EXERCISE MATERIAL
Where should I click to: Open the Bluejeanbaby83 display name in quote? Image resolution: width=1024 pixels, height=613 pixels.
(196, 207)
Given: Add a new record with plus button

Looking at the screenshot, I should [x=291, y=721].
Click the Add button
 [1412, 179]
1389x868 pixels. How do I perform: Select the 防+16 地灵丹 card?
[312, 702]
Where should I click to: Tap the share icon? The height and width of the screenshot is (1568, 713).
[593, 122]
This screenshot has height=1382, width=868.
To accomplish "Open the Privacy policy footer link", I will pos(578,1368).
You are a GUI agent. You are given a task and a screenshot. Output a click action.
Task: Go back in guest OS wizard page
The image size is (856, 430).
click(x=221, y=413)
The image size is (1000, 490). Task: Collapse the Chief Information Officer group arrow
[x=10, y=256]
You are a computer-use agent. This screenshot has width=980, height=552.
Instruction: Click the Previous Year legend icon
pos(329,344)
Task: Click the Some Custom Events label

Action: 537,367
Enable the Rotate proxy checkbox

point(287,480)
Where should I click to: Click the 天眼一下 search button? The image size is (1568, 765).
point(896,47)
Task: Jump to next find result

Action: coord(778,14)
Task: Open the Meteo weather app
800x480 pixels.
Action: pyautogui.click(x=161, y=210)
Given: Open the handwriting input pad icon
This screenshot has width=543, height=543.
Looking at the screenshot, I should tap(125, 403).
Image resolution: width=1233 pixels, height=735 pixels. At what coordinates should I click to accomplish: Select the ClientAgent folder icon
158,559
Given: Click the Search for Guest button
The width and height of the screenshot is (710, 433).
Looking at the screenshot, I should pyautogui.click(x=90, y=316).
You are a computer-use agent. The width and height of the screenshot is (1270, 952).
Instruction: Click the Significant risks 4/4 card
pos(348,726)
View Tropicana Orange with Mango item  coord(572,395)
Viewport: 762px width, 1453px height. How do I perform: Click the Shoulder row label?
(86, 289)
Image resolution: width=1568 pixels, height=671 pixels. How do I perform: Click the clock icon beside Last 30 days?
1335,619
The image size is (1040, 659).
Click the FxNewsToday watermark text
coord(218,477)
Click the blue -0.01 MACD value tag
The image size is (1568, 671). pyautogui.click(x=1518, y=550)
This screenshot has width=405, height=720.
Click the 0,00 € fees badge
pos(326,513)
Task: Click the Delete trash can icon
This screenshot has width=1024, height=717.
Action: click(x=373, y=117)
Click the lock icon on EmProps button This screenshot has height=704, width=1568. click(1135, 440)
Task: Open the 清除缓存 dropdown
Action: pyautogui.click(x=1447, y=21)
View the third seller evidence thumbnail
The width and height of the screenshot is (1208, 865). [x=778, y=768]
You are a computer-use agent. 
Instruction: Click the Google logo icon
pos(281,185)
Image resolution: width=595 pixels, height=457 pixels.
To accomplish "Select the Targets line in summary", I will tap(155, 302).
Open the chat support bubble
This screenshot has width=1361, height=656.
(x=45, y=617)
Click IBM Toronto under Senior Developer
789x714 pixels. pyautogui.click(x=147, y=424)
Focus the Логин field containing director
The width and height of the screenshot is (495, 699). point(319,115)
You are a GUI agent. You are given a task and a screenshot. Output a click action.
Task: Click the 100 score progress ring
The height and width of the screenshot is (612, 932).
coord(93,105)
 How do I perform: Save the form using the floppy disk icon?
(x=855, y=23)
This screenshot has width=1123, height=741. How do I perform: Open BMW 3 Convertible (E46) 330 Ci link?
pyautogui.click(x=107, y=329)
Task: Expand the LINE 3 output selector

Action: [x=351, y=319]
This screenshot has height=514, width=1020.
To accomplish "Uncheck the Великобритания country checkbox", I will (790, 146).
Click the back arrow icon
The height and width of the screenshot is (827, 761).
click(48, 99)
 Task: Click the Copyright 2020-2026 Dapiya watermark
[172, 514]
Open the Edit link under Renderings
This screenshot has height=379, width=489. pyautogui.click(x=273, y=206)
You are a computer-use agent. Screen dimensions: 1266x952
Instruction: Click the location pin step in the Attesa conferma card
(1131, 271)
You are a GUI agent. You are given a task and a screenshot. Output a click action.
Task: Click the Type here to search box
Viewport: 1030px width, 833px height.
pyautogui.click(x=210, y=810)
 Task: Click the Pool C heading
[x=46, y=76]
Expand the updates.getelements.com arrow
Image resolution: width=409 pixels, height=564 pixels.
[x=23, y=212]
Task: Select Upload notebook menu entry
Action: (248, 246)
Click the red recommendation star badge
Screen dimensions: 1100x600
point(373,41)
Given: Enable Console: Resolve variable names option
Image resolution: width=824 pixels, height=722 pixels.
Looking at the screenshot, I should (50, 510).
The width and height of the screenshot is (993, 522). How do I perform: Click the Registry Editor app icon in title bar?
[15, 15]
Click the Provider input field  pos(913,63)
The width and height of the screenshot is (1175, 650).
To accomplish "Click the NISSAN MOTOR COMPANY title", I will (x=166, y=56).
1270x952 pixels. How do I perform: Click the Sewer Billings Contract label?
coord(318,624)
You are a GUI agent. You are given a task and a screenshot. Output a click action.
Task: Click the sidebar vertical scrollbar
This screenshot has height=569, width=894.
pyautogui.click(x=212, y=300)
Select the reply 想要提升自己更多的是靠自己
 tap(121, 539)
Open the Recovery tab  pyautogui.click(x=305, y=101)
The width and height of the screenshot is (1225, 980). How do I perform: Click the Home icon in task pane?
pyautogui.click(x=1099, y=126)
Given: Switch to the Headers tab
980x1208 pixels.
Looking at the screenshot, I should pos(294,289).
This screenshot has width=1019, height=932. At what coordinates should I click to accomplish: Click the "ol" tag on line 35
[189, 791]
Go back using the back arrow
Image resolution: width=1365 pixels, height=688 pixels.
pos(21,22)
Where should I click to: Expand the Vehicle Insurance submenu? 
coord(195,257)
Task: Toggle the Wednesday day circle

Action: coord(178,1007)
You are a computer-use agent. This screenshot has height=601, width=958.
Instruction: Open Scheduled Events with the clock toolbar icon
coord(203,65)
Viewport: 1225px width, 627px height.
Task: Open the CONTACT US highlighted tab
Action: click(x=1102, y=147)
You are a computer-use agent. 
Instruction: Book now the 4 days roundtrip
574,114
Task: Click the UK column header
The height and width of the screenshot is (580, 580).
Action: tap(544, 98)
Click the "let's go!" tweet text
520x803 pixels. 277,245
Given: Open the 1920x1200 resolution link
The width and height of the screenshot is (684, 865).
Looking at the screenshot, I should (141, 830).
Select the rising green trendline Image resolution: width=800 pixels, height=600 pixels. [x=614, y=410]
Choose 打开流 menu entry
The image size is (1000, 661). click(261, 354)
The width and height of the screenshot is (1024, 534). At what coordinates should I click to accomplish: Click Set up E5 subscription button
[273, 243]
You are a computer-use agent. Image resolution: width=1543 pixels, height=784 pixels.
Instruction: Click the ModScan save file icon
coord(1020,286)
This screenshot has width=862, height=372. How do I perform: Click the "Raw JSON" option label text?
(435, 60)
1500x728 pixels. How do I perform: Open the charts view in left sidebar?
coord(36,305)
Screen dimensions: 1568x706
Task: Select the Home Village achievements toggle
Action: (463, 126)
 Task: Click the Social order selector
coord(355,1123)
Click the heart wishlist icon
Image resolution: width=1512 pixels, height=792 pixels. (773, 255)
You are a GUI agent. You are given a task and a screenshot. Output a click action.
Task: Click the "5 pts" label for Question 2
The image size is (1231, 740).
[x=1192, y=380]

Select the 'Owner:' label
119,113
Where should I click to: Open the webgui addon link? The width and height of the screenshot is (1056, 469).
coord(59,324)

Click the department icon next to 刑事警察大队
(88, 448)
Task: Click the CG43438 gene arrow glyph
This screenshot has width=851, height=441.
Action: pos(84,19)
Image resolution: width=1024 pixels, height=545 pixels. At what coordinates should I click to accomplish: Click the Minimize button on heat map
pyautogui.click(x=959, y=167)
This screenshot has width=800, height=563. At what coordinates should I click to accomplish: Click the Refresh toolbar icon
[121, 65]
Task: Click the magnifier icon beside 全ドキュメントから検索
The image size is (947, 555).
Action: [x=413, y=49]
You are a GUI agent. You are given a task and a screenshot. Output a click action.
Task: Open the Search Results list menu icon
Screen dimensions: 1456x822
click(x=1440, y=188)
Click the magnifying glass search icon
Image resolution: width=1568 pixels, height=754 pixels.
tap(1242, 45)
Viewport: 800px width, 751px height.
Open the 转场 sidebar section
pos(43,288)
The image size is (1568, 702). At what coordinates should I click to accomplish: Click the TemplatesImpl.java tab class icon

PROBLEM TO WORK ON
State the number of lines in the data that carry "input", and add nothing to it.

OUTPUT OF THE EXERCISE
2